_Quoted passage_
┏━━

Function prologue to give main enough stack space

Historically, this was implemented with each goroutine maintaining its own segmented stack within the heap. Now, each Go function instead owns its sub-section of the stack, which morestack dynamically resizes and reallocates as needed.

Arguments and return values are placed on the stack owned by the caller’s function. The return value is pre-allocated to the space immediately after arguments and the callee will write to the reserved to return values. By doing this, Go can support multiple return values, since more stack space can be allocated after arguments for more return values.

Here, fmt.ErrorF’s arguments are on the stack starting from rsp+110h. Its return values are in rsp+110h+var_E8 and rsp+110h+var_E8+8. Since they’re immediately used, the compiler inserts movs to place them in registers. Note that the entire area from rsp+110h is actually owned by the caller - fmt.ErrorF will actually use morestack to own an entirely different offset of rsp that’s potentially very far from rsp+110h

The calling convention in Go is based on Plan9’s calling convention. Registers are caller-saved onto the stack. Arguments to functions are also allocated stack space, and the return values of the functions are also all allocated stack space.

We can see interactions with interfaces and their itabs for the calling convention

Every parameter will be visible as two associated “parameters”: one containing the pointer to its itab and the other containing a pointer to its data section. Looking at these together, we can figure out types and names of parameters and return values in a function

Note that sometimes the compiler will also optimize away the pointer to the itab entirely if the parameter is a constant value that fits in a single word (e.x. a constant int).

┗━━

(Part of a data file)
┏━━

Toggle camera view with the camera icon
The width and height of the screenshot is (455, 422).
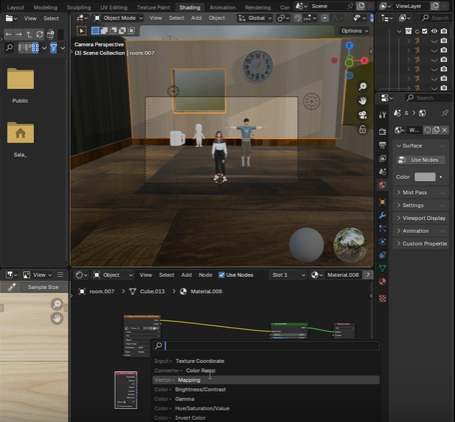point(363,115)
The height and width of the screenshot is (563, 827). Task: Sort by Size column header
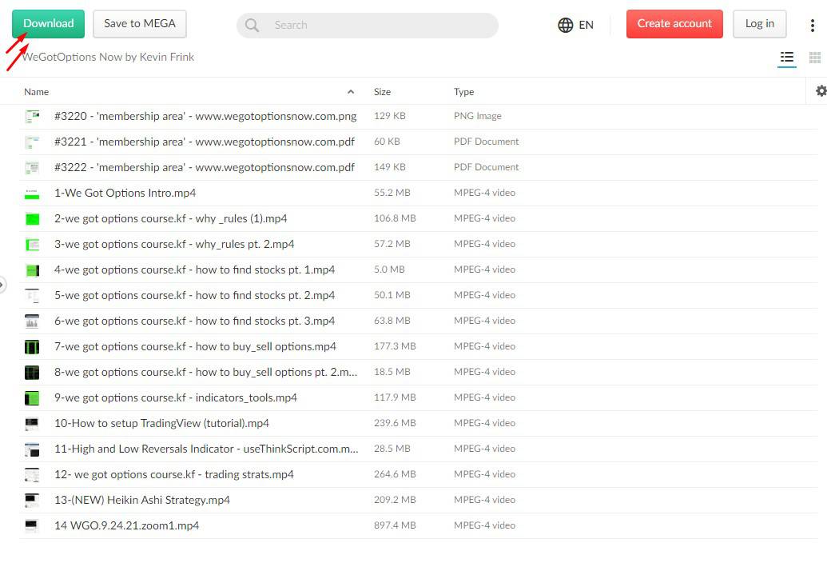382,92
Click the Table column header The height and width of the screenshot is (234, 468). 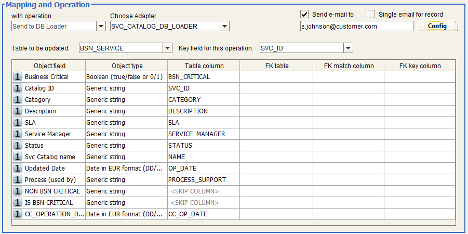point(204,66)
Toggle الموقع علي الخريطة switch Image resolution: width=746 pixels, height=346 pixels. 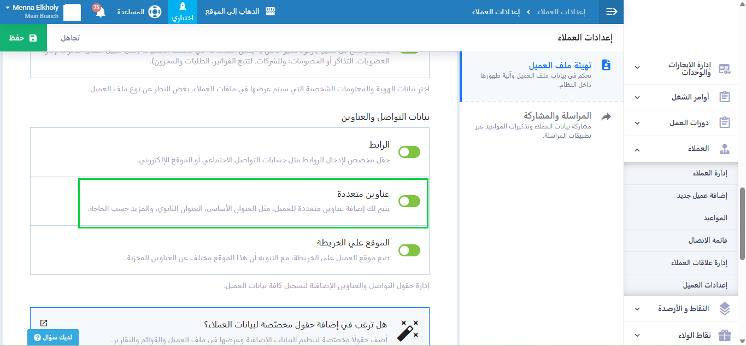409,250
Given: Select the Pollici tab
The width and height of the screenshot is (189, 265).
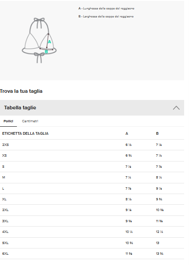Looking at the screenshot, I should 8,121.

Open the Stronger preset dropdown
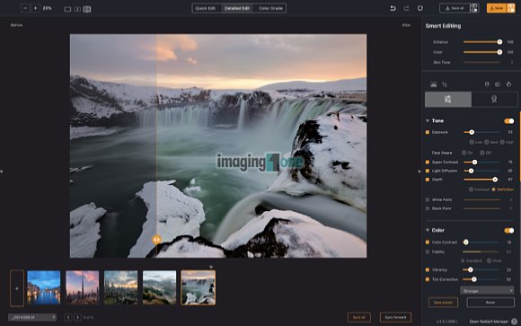(x=487, y=291)
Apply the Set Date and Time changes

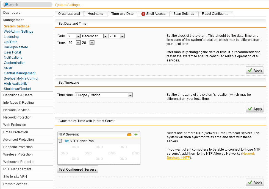255,70
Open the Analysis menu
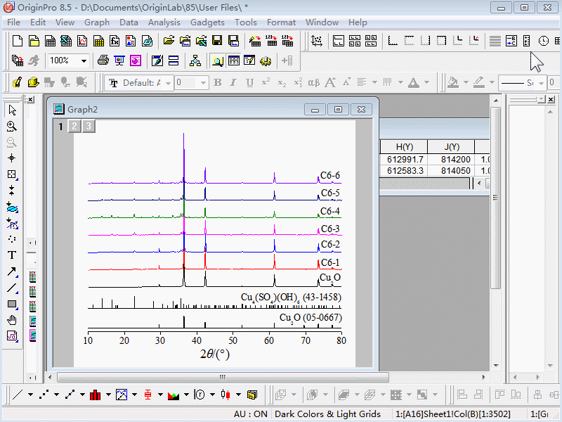This screenshot has width=562, height=422. [x=164, y=23]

┗━━

_Aim of the task_
Please print the part of the passage on Go's calling convention starting at "Function prologue to" and ending at "reallocates as needed.", copying it word for word.

_Result_
Function prologue to give main enough stack space

Historically, this was implemented with each goroutine maintaining its own segmented stack within the heap. Now, each Go function instead owns its sub-section of the stack, which morestack dynamically resizes and reallocates as needed.